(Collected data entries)
****

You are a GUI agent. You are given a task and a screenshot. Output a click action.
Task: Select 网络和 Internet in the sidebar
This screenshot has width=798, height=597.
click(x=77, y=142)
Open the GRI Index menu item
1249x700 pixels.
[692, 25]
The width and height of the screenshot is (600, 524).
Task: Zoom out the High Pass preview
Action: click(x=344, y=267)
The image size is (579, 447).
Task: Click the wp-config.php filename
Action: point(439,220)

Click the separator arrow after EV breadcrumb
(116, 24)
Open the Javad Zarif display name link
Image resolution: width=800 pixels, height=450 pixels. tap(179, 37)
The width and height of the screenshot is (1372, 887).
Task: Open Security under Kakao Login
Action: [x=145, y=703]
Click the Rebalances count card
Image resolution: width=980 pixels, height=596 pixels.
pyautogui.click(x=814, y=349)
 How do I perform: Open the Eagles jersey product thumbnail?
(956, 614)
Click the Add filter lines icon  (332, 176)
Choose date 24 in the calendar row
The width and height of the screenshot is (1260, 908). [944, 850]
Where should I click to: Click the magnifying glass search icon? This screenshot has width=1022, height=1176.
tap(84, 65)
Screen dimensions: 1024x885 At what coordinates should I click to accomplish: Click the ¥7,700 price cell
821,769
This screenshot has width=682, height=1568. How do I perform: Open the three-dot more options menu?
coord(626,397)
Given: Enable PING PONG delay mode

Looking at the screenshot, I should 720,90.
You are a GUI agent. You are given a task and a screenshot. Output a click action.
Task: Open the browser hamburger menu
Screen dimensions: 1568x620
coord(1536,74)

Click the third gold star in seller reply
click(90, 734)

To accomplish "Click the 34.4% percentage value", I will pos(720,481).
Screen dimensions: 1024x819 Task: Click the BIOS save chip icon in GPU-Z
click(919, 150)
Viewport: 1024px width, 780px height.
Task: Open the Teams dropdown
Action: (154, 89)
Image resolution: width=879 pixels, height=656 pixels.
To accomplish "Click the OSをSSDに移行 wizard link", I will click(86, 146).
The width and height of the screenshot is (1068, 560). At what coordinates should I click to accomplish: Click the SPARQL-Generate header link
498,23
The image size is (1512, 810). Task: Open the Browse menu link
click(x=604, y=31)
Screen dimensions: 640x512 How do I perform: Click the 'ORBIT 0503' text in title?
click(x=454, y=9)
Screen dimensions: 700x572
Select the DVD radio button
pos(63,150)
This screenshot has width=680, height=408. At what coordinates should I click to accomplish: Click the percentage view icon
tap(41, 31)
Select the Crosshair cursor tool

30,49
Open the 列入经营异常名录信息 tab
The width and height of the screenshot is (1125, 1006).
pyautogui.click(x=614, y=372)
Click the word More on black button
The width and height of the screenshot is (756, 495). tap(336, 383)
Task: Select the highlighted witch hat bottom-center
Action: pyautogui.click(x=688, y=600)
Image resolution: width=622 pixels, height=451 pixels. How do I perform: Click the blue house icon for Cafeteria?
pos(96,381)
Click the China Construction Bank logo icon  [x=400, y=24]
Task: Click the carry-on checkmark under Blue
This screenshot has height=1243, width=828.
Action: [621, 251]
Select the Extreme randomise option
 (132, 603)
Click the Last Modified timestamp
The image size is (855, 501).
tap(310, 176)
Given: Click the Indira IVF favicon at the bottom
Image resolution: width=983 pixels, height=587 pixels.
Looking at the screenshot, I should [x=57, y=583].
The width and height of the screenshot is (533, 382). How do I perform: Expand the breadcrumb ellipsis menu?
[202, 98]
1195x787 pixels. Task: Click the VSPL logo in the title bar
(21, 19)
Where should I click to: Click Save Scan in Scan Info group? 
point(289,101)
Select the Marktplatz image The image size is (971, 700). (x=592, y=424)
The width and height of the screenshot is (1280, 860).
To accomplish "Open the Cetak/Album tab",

****

REQUIRED ACTION ->
Your task is to reproduce each entry exactly.

ANSWER SPACE ->
You are a GUI agent. You are given a task and a screenshot. Output a click action.
Task: Select 网络和 Internet in the sidebar
This screenshot has width=798, height=597.
click(x=77, y=142)
Open the GRI Index menu item
1249x700 pixels.
[692, 25]
The width and height of the screenshot is (600, 524).
Task: Zoom out the High Pass preview
Action: click(x=344, y=267)
The image size is (579, 447).
Task: Click the wp-config.php filename
Action: point(439,220)

Click the separator arrow after EV breadcrumb
(116, 24)
Open the Javad Zarif display name link
Image resolution: width=800 pixels, height=450 pixels. tap(179, 37)
The width and height of the screenshot is (1372, 887).
Task: Open Security under Kakao Login
Action: [x=145, y=703]
Click the Rebalances count card
Image resolution: width=980 pixels, height=596 pixels.
pyautogui.click(x=814, y=349)
 How do I perform: Open the Eagles jersey product thumbnail?
(956, 614)
Click the Add filter lines icon  (332, 176)
Choose date 24 in the calendar row
The width and height of the screenshot is (1260, 908). [944, 850]
Where should I click to: Click the magnifying glass search icon? This screenshot has width=1022, height=1176.
tap(84, 65)
Screen dimensions: 1024x885 At what coordinates should I click to accomplish: Click the ¥7,700 price cell
821,769
This screenshot has width=682, height=1568. How do I perform: Open the three-dot more options menu?
coord(626,397)
Given: Enable PING PONG delay mode

Looking at the screenshot, I should 720,90.
You are a GUI agent. You are given a task and a screenshot. Output a click action.
Task: Open the browser hamburger menu
Screen dimensions: 1568x620
coord(1536,74)

Click the third gold star in seller reply
click(90, 734)

To accomplish "Click the 34.4% percentage value", I will pos(720,481).
Screen dimensions: 1024x819 Task: Click the BIOS save chip icon in GPU-Z
click(919, 150)
Viewport: 1024px width, 780px height.
Task: Open the Teams dropdown
Action: (154, 89)
Image resolution: width=879 pixels, height=656 pixels.
To accomplish "Click the OSをSSDに移行 wizard link", I will click(86, 146).
The width and height of the screenshot is (1068, 560). At what coordinates should I click to accomplish: Click the SPARQL-Generate header link
498,23
The image size is (1512, 810). Task: Open the Browse menu link
click(x=604, y=31)
Screen dimensions: 640x512 How do I perform: Click the 'ORBIT 0503' text in title?
click(x=454, y=9)
Screen dimensions: 700x572
Select the DVD radio button
pos(63,150)
This screenshot has width=680, height=408. At what coordinates should I click to accomplish: Click the percentage view icon
tap(41, 31)
Select the Crosshair cursor tool

30,49
Open the 列入经营异常名录信息 tab
The width and height of the screenshot is (1125, 1006).
pyautogui.click(x=614, y=372)
Click the word More on black button
The width and height of the screenshot is (756, 495). tap(336, 383)
Task: Select the highlighted witch hat bottom-center
Action: pyautogui.click(x=688, y=600)
Image resolution: width=622 pixels, height=451 pixels. How do I perform: Click the blue house icon for Cafeteria?
pos(96,381)
Click the China Construction Bank logo icon  [x=400, y=24]
Task: Click the carry-on checkmark under Blue
This screenshot has height=1243, width=828.
Action: [621, 251]
Select the Extreme randomise option
 (132, 603)
Click the Last Modified timestamp
The image size is (855, 501).
tap(310, 176)
Given: Click the Indira IVF favicon at the bottom
Image resolution: width=983 pixels, height=587 pixels.
Looking at the screenshot, I should [x=57, y=583].
The width and height of the screenshot is (533, 382). How do I perform: Expand the breadcrumb ellipsis menu?
[202, 98]
1195x787 pixels. Task: Click the VSPL logo in the title bar
(21, 19)
Where should I click to: Click Save Scan in Scan Info group? 
point(289,101)
Select the Marktplatz image The image size is (971, 700). (x=592, y=424)
The width and height of the screenshot is (1280, 860).
To accomplish "Open the Cetak/Album tab",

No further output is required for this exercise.